Copy out the entries word for word, leaving images aside.

STORED DATA:
------------------------

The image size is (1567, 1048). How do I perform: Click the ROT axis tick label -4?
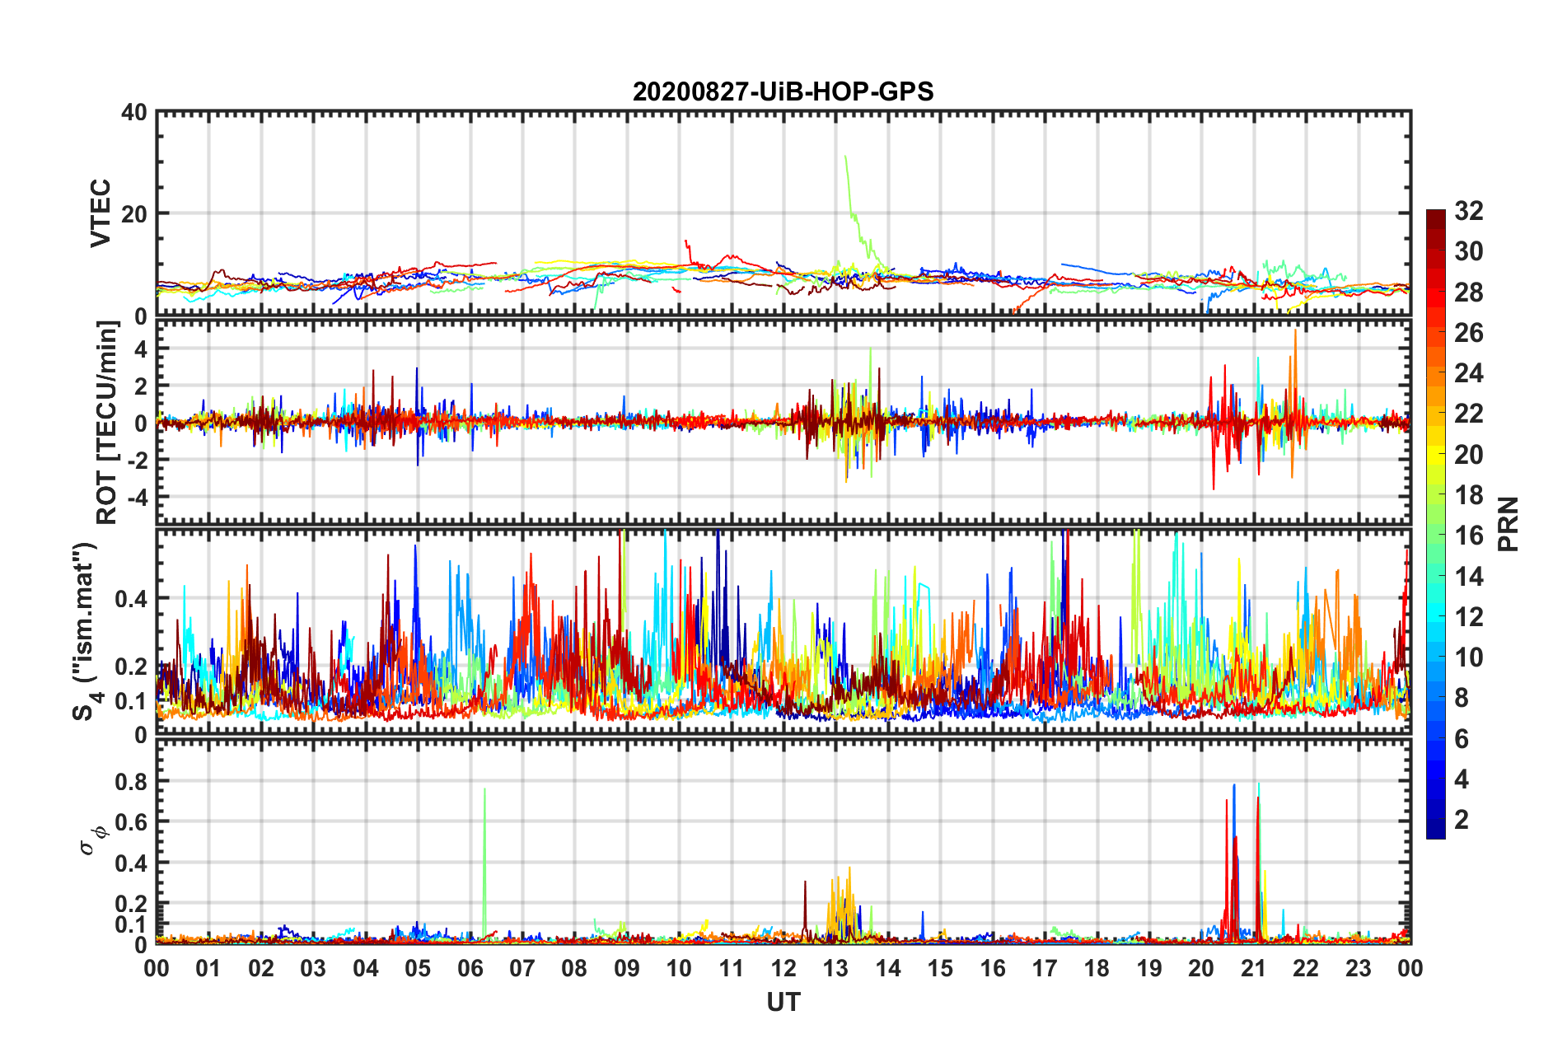[x=134, y=497]
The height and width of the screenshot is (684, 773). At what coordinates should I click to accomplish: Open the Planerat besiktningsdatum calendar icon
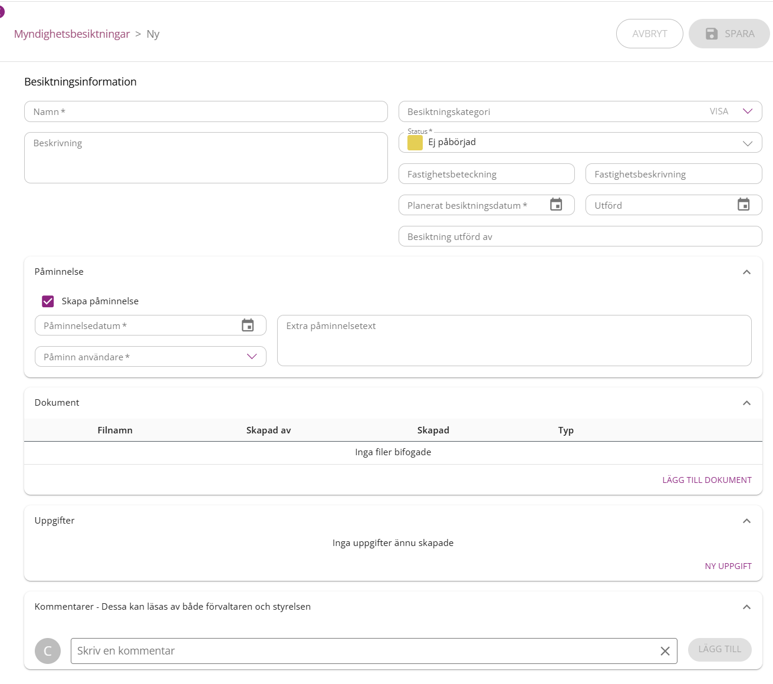[556, 205]
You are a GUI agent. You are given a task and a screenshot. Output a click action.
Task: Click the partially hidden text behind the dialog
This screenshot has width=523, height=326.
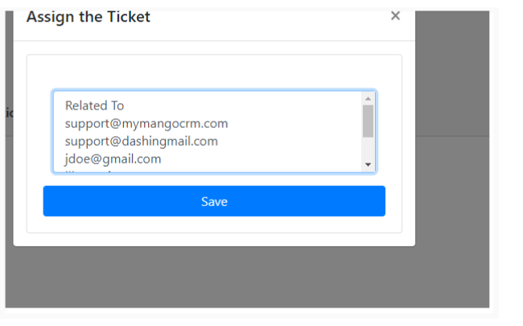[x=10, y=113]
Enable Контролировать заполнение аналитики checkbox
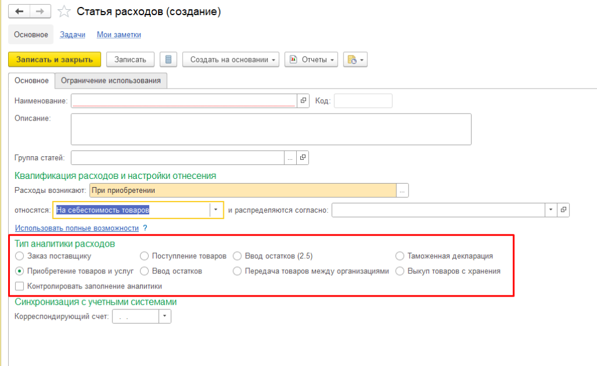Image resolution: width=597 pixels, height=366 pixels. 20,286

------------------------

SOLUTION:
The image size is (1567, 1048). How do I perform: Click the ROT axis tick label -4?
[x=134, y=497]
The height and width of the screenshot is (684, 773). At what coordinates should I click to accomplish: Open the Planerat besiktningsdatum calendar icon
[556, 205]
You are a GUI agent. You are given a task and a screenshot. Output a click action.
Task: Click the partially hidden text behind the dialog
This screenshot has width=523, height=326.
[x=10, y=113]
Enable Контролировать заполнение аналитики checkbox
Image resolution: width=597 pixels, height=366 pixels. 20,286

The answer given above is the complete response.